About three hours in, the exercise was interrupted: The Battalion needed the room after 5 PM. The group returned to the buses. The officials directed them to a local middle school, where they arrived after dusk fell. The presentation of photos of human remains continued in the school library as teenagers milled about outside.
The omissions ranged from negligent to laughably incompetent. One photo of the face of an older man was accompanied by two photos of tattoos on young skin of a markedly different tone. Some files showed only tattoos with no indication as to their position on the body. One photo of a complete body, fully preserved, yet to decompose, was labeled as “bone fragments.” Some of the photos bore the bluish, grainy quality characteristic of a flip phone. Several showed just half of a tattoo, its identifying details indistinguishable. The family members strained to identify the letters of a word or a phrase of a tattoo in a blurred photo stretched across the screen: What name did it say? Is that a forearm or a calf?

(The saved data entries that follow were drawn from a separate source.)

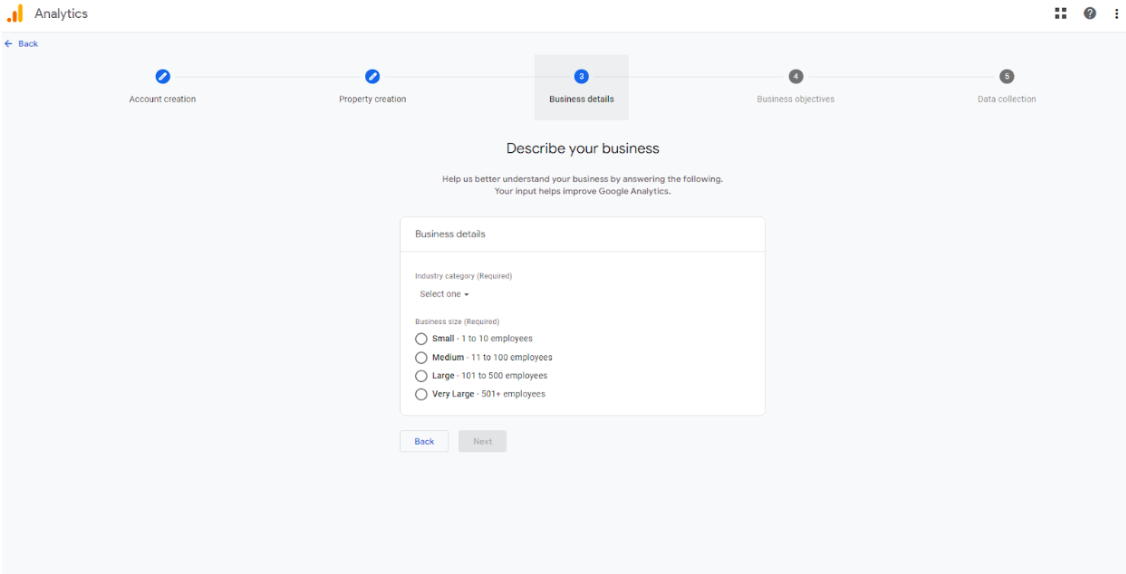Click the step 4 Business objectives circle
This screenshot has height=574, width=1126.
click(795, 77)
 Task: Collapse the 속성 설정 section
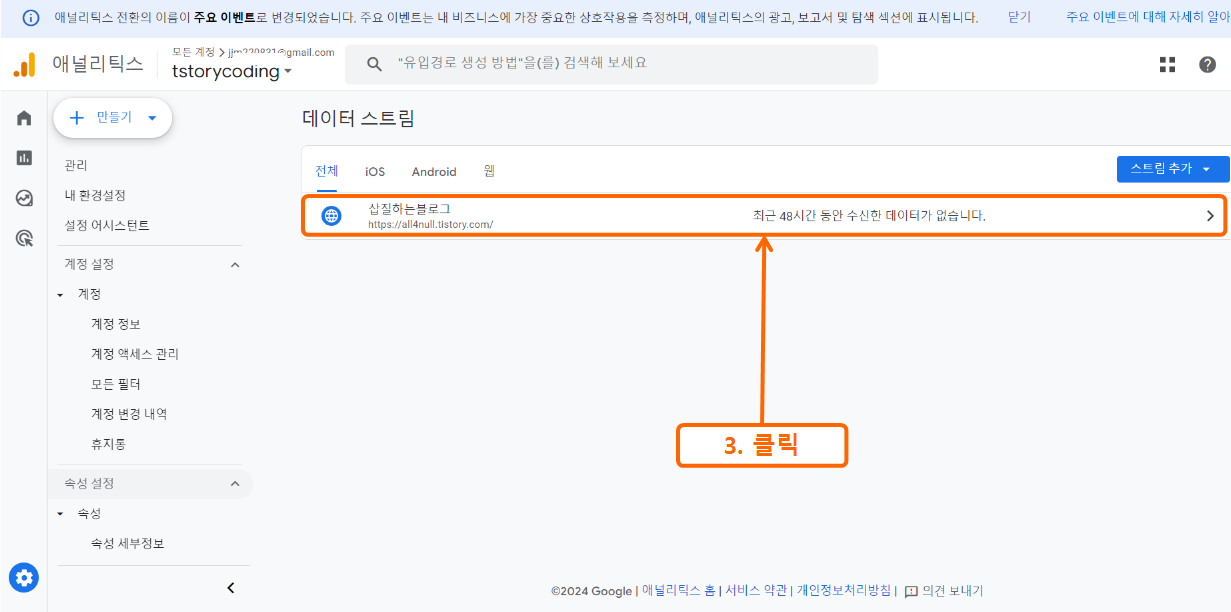pyautogui.click(x=234, y=483)
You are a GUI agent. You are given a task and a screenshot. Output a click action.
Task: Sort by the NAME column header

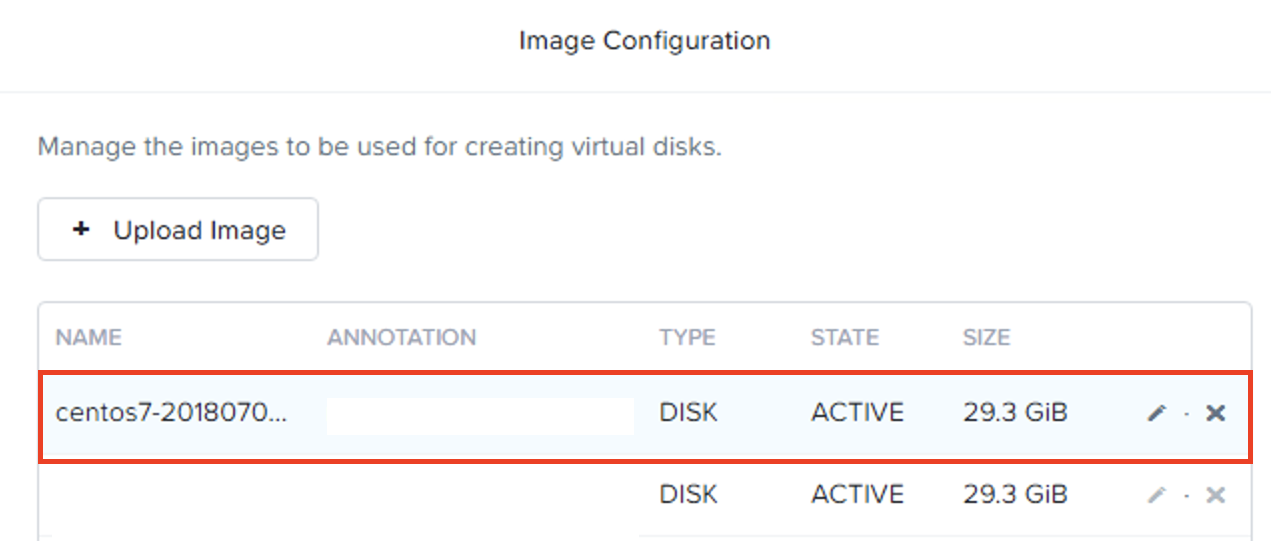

Some slides showed only photos of clothing scraps. The officials dawdled to painstakingly describe each one. “This looks like a gray shirt—or is it blue?”
“Calvin Klein underwear, black.”
“PEMEX shirt.”
The photos displayed no trace of any system of standardization. Some slides showed only profiles of heads, others only fronts. Some slides showed photos of faces without photos of bodies—despite the bodies having been found complete. None contained any autopsy information—indicating, for example, whether a person’s missing teeth had been knocked out before or after their death. One slide showed nothing but a bracelet.
Many of the people gathered had experienced this sort of negligence before, in a SEMEFO in their home state. SEMEFOs are administered by state-level prosecutor offices and are allocated by region. Some had already seen those same Powerpoints and asked the same questions. The tattoos left unphotographed could be the same ones that they had painstakingly described to countless officials. While they spend their weekends searching for clandestine graves, their loved ones’ remains could be under the care of the government, its data buried deep in the archives.
In December, the National Search Commission for Disappeared People (CNBPD) approved the creation of an Extraordinary Mechanism for Forensic Identification, a measure previously recommended by the Inter-American Commission on Human Rights. The organ would convene independent forensic experts to supplement the state’s forensic capacity—in a similar capacity to the independent group convened to investigate the Ayotzinapa case. The organ still has yet to be created, though, and in March, the Commission once again examined the situation.
Around 7PM that evening—eight hours after they arrived in Tuxpan, five hours after they began viewing the bodies—the brigade members began to grow tired. They closed the session, proposing to the SEMEFO officials that they reconvene a week later, in the complex where the brigade was staying in Papantla, where they’d have plenty of space and no time restrictions. The search would continue.
Madeleine Wattenbarger is a journalist based in Mexico City, where she covers human rights, politics, urbanism, and culture.